Les derniers temps de son séjour à Voronège lui avaient apporté le plus grand bonheur de sa vie : son amour pour Rostow ne la tourmentait plus, mais remplissait toute son âme, dont il semblait faire aujourd’hui partie intégrante. La lutte avait cessé, car, sans se l’avouer à elle-même, elle était sûre, depuis sa dernière entrevue avec Nicolas, d’aimer et d’être aimée. Il n’avait fait aucune allusion au rétablissement des anciennes relations entre Natacha et le prince André s’il venait à guérir, mais la princesse Marie devina qu’il en était profondément préoccupé. Sa manière d’être, tendre, réservée, affectueuse, n’avait pas changé. Il semblait, au contraire, se réjouir de ce que cette parenté éventuelle lui donnait la liberté de témoigner une amitié où la princesse Marie avait bien vite deviné de l’amour. Elle sentait qu’elle aimait pour la première et la dernière fois de sa vie, et, heureuse de se voir aimée, elle jouissait avec sérénité de son bonheur.

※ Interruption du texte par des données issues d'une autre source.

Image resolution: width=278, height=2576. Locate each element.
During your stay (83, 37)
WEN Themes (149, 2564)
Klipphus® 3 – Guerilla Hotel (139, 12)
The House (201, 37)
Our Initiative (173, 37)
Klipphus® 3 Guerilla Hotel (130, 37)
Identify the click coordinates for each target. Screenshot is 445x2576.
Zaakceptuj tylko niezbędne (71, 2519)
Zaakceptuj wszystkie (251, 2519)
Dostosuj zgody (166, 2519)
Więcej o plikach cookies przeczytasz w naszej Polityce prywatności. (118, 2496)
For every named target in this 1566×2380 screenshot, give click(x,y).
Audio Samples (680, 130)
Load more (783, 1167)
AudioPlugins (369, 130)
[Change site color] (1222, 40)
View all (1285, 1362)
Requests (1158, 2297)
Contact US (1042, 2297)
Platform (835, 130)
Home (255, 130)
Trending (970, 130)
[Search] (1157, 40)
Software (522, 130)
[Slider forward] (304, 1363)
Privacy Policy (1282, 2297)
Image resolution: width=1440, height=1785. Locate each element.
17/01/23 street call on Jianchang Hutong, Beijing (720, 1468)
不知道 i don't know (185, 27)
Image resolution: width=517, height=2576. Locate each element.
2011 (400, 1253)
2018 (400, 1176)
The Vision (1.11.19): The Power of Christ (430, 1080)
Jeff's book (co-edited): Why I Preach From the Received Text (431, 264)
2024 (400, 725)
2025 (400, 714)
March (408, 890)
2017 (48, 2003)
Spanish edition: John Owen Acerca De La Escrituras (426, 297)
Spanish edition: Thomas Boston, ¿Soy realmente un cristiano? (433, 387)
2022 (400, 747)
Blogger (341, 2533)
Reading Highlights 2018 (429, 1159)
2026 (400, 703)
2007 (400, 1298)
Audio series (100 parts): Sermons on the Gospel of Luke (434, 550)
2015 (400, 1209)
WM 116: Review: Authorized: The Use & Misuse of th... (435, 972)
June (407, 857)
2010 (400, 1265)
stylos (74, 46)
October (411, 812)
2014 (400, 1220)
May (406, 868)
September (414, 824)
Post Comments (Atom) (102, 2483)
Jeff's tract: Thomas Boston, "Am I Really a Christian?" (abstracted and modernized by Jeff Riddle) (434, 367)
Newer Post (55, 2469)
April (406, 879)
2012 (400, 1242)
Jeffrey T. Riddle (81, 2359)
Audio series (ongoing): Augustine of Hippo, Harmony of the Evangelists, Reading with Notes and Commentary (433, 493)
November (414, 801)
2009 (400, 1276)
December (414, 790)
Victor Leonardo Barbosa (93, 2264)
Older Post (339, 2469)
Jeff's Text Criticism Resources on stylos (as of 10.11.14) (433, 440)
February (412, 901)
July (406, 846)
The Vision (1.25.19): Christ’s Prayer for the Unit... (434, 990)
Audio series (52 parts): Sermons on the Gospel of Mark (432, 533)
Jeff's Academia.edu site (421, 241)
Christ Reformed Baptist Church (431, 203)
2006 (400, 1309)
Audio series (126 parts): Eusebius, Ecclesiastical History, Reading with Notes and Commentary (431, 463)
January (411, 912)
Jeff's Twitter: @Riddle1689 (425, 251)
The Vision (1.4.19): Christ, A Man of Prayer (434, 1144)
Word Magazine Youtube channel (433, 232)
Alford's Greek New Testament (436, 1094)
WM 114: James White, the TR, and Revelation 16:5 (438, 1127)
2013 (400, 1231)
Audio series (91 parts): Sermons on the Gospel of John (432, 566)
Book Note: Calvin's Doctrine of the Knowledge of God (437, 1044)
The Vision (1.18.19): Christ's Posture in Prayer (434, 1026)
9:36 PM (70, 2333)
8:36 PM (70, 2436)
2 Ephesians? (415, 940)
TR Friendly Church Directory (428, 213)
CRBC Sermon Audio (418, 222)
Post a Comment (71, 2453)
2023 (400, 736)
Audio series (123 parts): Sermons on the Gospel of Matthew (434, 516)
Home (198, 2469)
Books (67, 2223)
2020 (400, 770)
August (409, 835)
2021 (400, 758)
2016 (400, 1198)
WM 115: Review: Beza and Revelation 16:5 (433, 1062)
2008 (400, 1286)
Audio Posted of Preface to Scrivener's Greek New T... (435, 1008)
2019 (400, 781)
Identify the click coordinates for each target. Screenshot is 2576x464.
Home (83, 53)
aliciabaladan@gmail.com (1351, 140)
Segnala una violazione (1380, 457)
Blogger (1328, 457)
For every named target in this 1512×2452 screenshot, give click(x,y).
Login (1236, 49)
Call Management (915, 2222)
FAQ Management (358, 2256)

Ce calme ne l’empêchait pas d’éprouver un vif chagrin de la triste situation de son frère, et lui permettait, au contraire, de s’y livrer tout entière. La douleur empreinte sur sa figure défaite et désespérée faisait craindre à son entourage qu’elle ne tombât sérieusement malade, mais les difficultés et les soucis de la route doublèrent au contraire ses forces en la distrayant et en la forçant à oublier, momentanément du moins, le but de son voyage. Toutefois, en approchant de la ville, à la pensée que, dans quelques heures à peine, ses craintes allaient être confirmées, son émotion ne connut plus de bornes. L’heiduque fut envoyé en avant pour découvrir le logement des Rostow et s’informer de l’état du prince André. Sa commission une fois faite, il revint sur ses pas et rejoignit la voiture au moment où elle entrait en ville. La pâleur mortelle de la princesse Marie, qui avait passé la tête par la portière, le terrifia.

« J’ai tous les renseignements que vous désirez, Excellence : la famille Rostow demeure, pas loin d’ici, dans la maison du marchand Bronnikow, sur le bord même du Volga. »

La princesse Marie continuait à le regarder fixement, en cherchant avec effroi pourquoi il ne répondait pas à sa principale question : « Et mon frère ? » Mlle Bourrienne s’en chargea.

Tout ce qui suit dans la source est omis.